Essay

"Where Can We Go?"

Rick Ritchie
Monday, March 1st 2010
Mar/Apr 2010

When Jesus was on the earth, he said some difficult things. When he said these things, the crowd stopped following him. His disciples still hung on, despite the fact that they probably did not understand either (see John 6). Looking back, we can see why. Although much of what Jesus was talking about would make sense only in light of events that had not yet taken place, the disciples knew they could trust their master. We should always remember this scene as we approach Bible difficulties. It reminds us that our trust is not founded on everything fitting together neatly. Our trust may improve when some difficulty is resolved. When this happens over and over again, it may be greater still. But this is not how anyone first began to trust the Bible.

A couple of mistakes are often made in how we approach such matters. The first is to decide that none of this matters: the Bible will tell us how to get to heaven, even if what it says of earth sounds like nonsense. Many like this approach because they never have to study or sweat over it. Their faith is in one compartment and their street smarts are in another. The trouble is that this does not fit the Bible's conception of itself: "I have spoken to you of earthly things and you do not believe; how then will you believe if I speak of heavenly things?" Jesus asks (John 3:12). The second mistake is made by those who set the bar too high. They imagine that they have almost no right to continue believing until they reconcile all difficulties. But we didn't begin trusting because of our individual abilities to resolve such questions. And as with any belief system of any complexity, we believe because the central case is compelling to us, not because we comprehend how everything works.

If someone presents you with a Bible difficulty, before you spend even a minute of time wrestling with it, determine how important it really is. "Would a satisfying answer to this question lead you to adopt the Christian faith?" is a good question to ask. If the answer is no, then move on. Why go researching if you know the answer will not help? You can also try to guide the person in thinking through which questions should be crucial. If your questioner is convinced that Jesus was raised from the dead, would he or she not be willing to live with some unanswered questions in obscure sections of the Old Testament? If not, the questioner is not thinking straight. A certain number of difficulties are inevitable when dealing with material this ancient.

Too Early and Too Late

Writing in the 1920s, G. K. Chesterton noted that Christianity often got attacked for contradictory reasons. One person would attack it for producing the pacifism of the Quakers and another for producing the warlike ferocity of the Crusades. Whatever was true, he figured, the Christian faith must be a very interesting matter indeed to warrant this. I have found the same thing in my reading, even in the same author.

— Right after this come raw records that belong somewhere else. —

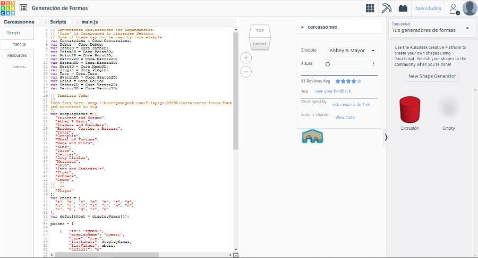Open the View Code link
The height and width of the screenshot is (258, 478).
tap(345, 118)
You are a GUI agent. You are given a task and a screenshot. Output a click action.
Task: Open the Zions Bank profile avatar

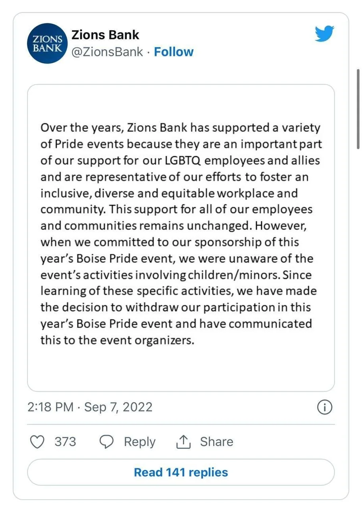pos(47,44)
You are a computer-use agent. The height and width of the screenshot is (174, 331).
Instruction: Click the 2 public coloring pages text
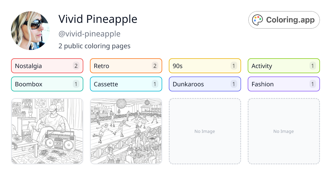click(x=94, y=46)
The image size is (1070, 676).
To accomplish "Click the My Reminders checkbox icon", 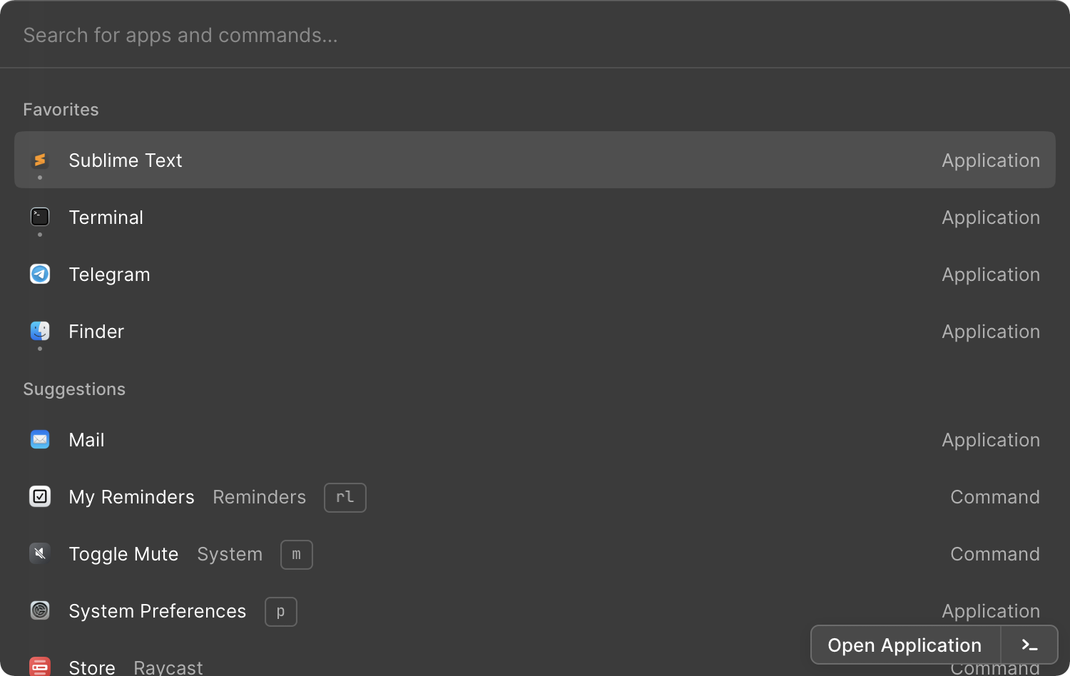I will pos(40,496).

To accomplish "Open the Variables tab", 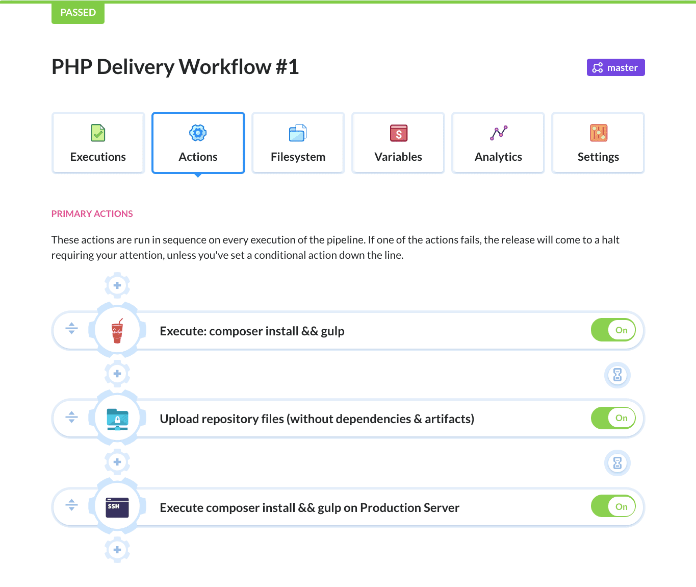I will click(x=398, y=143).
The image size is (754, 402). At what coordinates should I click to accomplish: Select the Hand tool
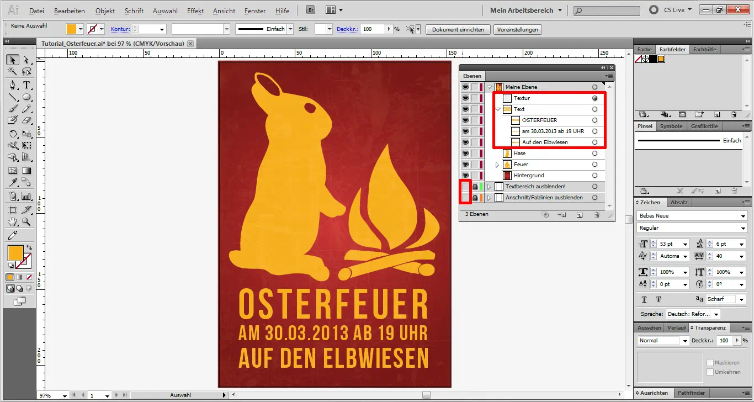12,222
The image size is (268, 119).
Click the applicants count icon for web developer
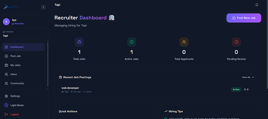(245, 89)
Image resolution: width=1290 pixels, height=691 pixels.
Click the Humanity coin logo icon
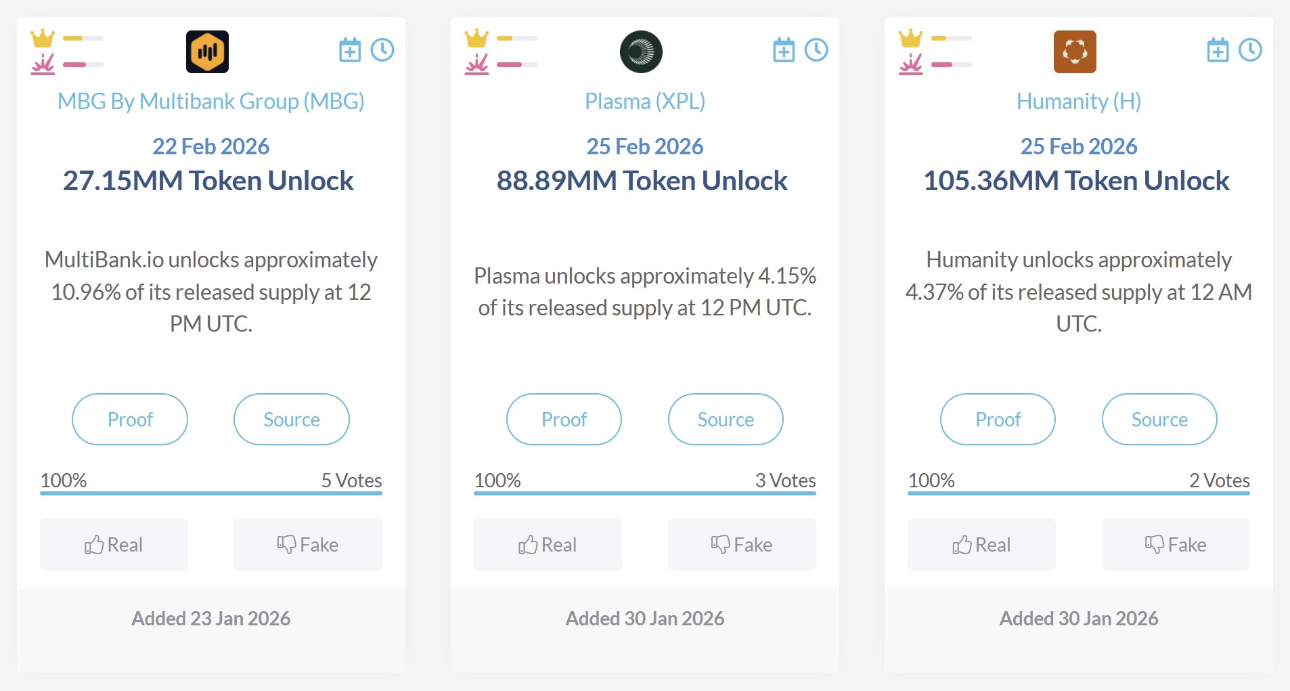(1075, 51)
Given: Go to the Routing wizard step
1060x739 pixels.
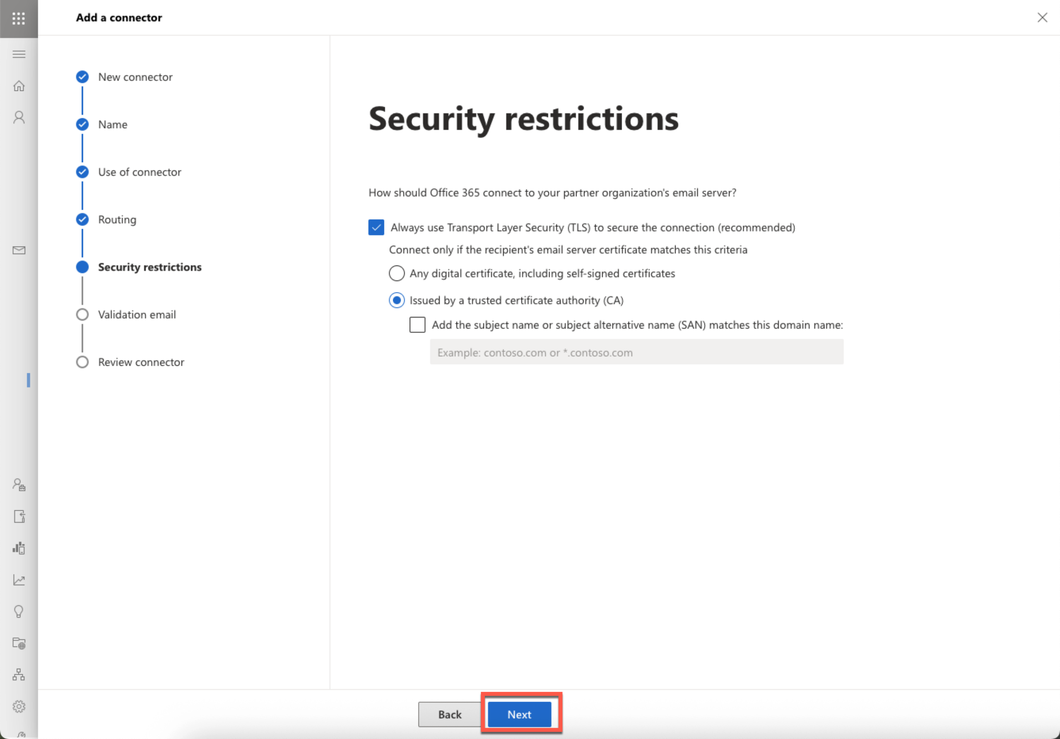Looking at the screenshot, I should 117,219.
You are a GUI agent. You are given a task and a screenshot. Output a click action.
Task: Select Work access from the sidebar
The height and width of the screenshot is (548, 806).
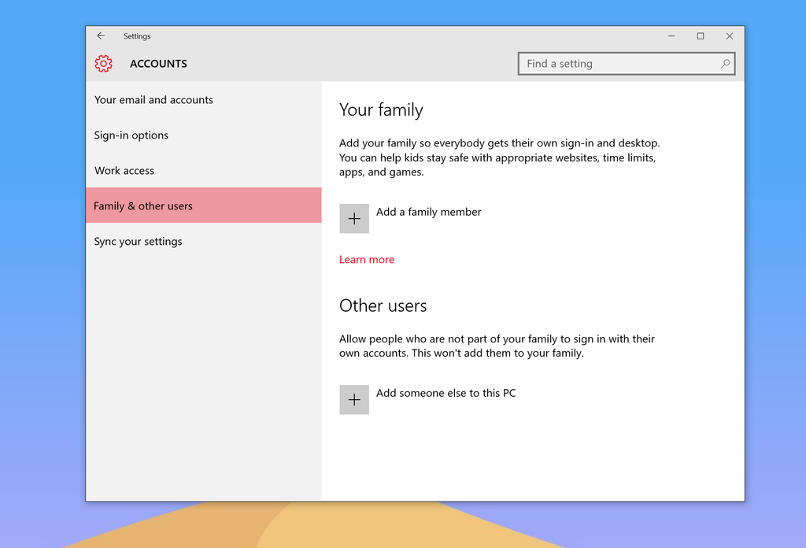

For example, John Shelby Spong, a radical Episcopalian bishop who made a publishing splash some years back by attacking conservative views of the Bible, takes issue with when the biblical revelation was given. He says, "If Abraham is the starting point for our faith story, human beings were on this earth 496,000 years before our faith story was born. Can one realize this and still claim that ultimate saving truth resides only in our understanding of God? Would it not be a strange God who would leave human beings with no saving revelation of the Divine One for all but .8 percent of human history?" (1) So, according to Bishop Spong, God spoke too late. Only that's not all. He spoke too soon as well: "Can modern men and women continue to pretend that timeless, eternal, and unchanging truth has been captured in the words of a book that achieved its final written form midway into the second century of this common era?" So God is cruel if he fails to reveal himself before the race has any ability to remember or record what was said, but his message is not to be trusted if he doesn't wait until our own time–the apex of human knowledge when we have finally achieved true understanding without him. It is clear that none of this really presents the biblical story in its own terms.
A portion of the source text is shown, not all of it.